- What this task involves
Format the data below as a numbered list, one line per item, leaving out any blank lines.
-- Start Data lines --
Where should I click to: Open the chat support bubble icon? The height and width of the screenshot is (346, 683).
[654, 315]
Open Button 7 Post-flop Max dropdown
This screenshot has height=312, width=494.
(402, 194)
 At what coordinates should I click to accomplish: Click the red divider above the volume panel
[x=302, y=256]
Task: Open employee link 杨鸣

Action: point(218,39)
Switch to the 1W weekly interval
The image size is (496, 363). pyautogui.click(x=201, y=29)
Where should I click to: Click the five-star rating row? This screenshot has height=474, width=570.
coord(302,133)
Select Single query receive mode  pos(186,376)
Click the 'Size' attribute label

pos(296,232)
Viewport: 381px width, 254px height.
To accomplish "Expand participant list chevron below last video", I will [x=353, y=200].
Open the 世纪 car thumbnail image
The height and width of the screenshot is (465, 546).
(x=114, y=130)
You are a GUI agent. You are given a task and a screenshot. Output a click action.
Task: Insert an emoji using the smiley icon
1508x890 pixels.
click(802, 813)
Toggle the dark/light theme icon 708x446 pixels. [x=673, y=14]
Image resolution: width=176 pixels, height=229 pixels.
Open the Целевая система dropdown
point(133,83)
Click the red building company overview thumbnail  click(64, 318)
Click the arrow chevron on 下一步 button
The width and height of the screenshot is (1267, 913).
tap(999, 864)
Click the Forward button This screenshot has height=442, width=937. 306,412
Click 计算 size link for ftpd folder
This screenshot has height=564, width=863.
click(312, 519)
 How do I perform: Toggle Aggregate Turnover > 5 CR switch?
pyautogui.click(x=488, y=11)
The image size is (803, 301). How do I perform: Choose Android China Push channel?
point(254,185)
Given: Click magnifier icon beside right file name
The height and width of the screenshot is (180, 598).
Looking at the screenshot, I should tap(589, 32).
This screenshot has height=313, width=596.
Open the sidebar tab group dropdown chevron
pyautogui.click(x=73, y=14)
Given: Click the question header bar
-- End Data lines --
- Exercise answer
1. Where should I click to: Open the chat support bubble icon? The height and width of the screenshot is (346, 683).
2. [654, 315]
3. Open Button 7 Post-flop Max dropdown
4. This screenshot has height=312, width=494.
5. (402, 194)
6.  At what coordinates should I click to accomplish: Click the red divider above the volume panel
7. [x=302, y=256]
8. Task: Open employee link 杨鸣
9. Action: point(218,39)
10. Switch to the 1W weekly interval
11. The image size is (496, 363). pyautogui.click(x=201, y=29)
12. Where should I click to: Click the five-star rating row? This screenshot has height=474, width=570.
13. coord(302,133)
14. Select Single query receive mode  pos(186,376)
15. Click the 'Size' attribute label
16. pos(296,232)
17. Viewport: 381px width, 254px height.
18. To accomplish "Expand participant list chevron below last video", I will [x=353, y=200].
19. Open the 世纪 car thumbnail image
20. The height and width of the screenshot is (465, 546).
21. (x=114, y=130)
22. You are a GUI agent. You are given a task and a screenshot. Output a click action.
23. Task: Insert an emoji using the smiley icon
24. 1508x890 pixels.
25. click(802, 813)
26. Toggle the dark/light theme icon 708x446 pixels. [x=673, y=14]
27. Image resolution: width=176 pixels, height=229 pixels.
28. Open the Целевая система dropdown
29. point(133,83)
30. Click the red building company overview thumbnail  click(64, 318)
31. Click the arrow chevron on 下一步 button
32. The width and height of the screenshot is (1267, 913).
33. tap(999, 864)
34. Click the Forward button This screenshot has height=442, width=937. 306,412
35. Click 计算 size link for ftpd folder
36. This screenshot has height=564, width=863.
37. click(312, 519)
38.  How do I perform: Toggle Aggregate Turnover > 5 CR switch?
39. pyautogui.click(x=488, y=11)
40. The image size is (803, 301). How do I perform: Choose Android China Push channel?
41. point(254,185)
42. Given: Click magnifier icon beside right file name
43. The height and width of the screenshot is (180, 598).
44. Looking at the screenshot, I should tap(589, 32).
45. This screenshot has height=313, width=596.
46. Open the sidebar tab group dropdown chevron
47. pyautogui.click(x=73, y=14)
48. Given: Click the question header bar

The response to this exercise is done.